■ Trecho do texto
-=-=-
Rio – Se a vida dos transexuais e travestis já é difícil do lado de fora, dentro das celas do sistema penitenciário do Rio é um verdadeiro calvário. Alvos de todos os tipos de abusos, elas não têm sua identidade reconhecida pelos agentes e são tratadas com agressões e violações de direitos.

Esta foi a constatação do relatório inédito feito pelo Núcleo de Defesa da Diversidade Sexual e Direitos Homoafetivos da Defensoria Pública, que ouviu 50 pessoas nos presídios Evaristo de Moraes, Esmeraldino Bandeira, Instituto Penal Plácido Sá Carvalho e Alfredo Tranjan (Bangu 2), entre fevereiro e março deste ano.

A coordenadora do núcleo, defensora Lívia Cásseres, relata que uma transexual entrevistada ficou três meses sem tomar banho de sol porque se recusava a ficar sem camisa. Outra disse que foi torturada por policiais.
-=-=-
Registros armazenados:

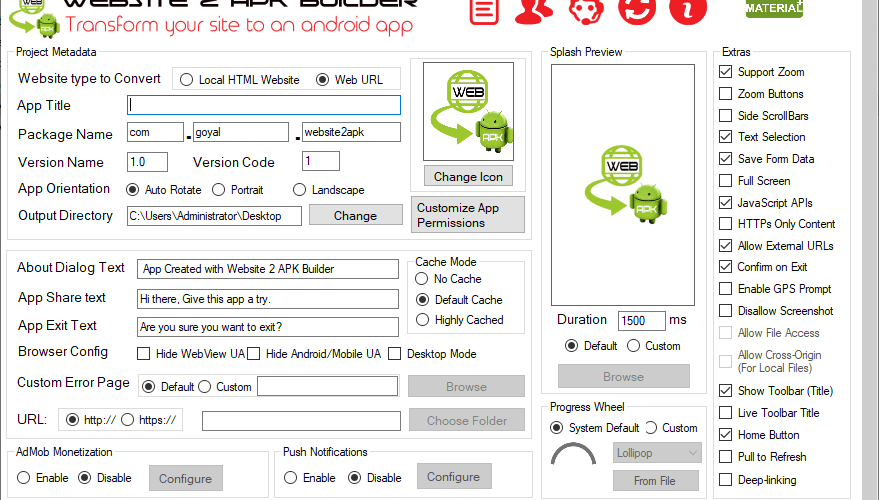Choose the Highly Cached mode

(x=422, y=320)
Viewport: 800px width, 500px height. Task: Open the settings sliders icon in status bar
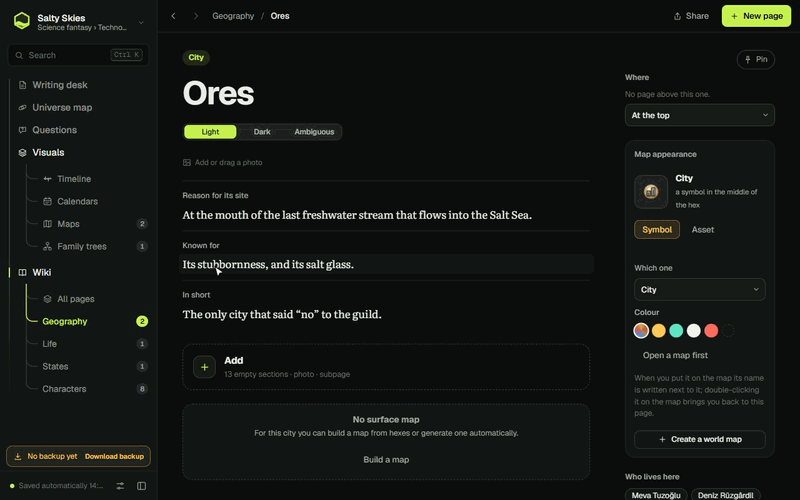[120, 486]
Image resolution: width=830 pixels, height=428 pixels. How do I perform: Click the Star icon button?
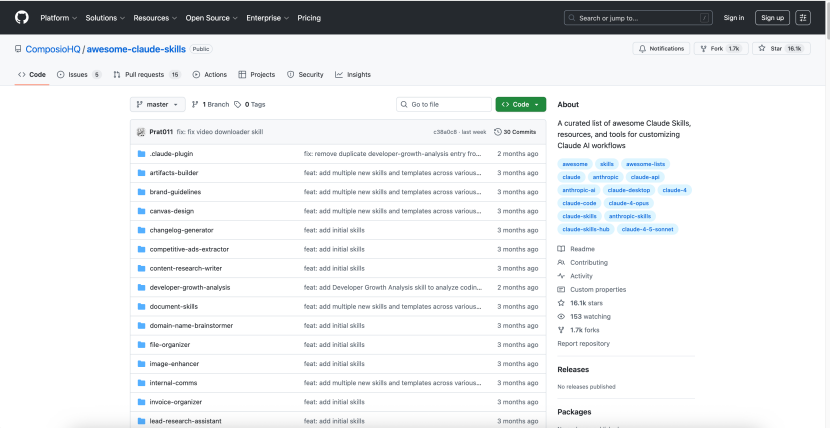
-=-=-
■ Objetivo do exercício
Transcreva, sem alterações, a parte do trecho sobre transexuais e travestis nos presídios do Rio que começa nas palavras "Rio – Se a vida" e termina logo após "violações de direitos.".

■ Campo de resposta
Rio – Se a vida dos transexuais e travestis já é difícil do lado de fora, dentro das celas do sistema penitenciário do Rio é um verdadeiro calvário. Alvos de todos os tipos de abusos, elas não têm sua identidade reconhecida pelos agentes e são tratadas com agressões e violações de direitos.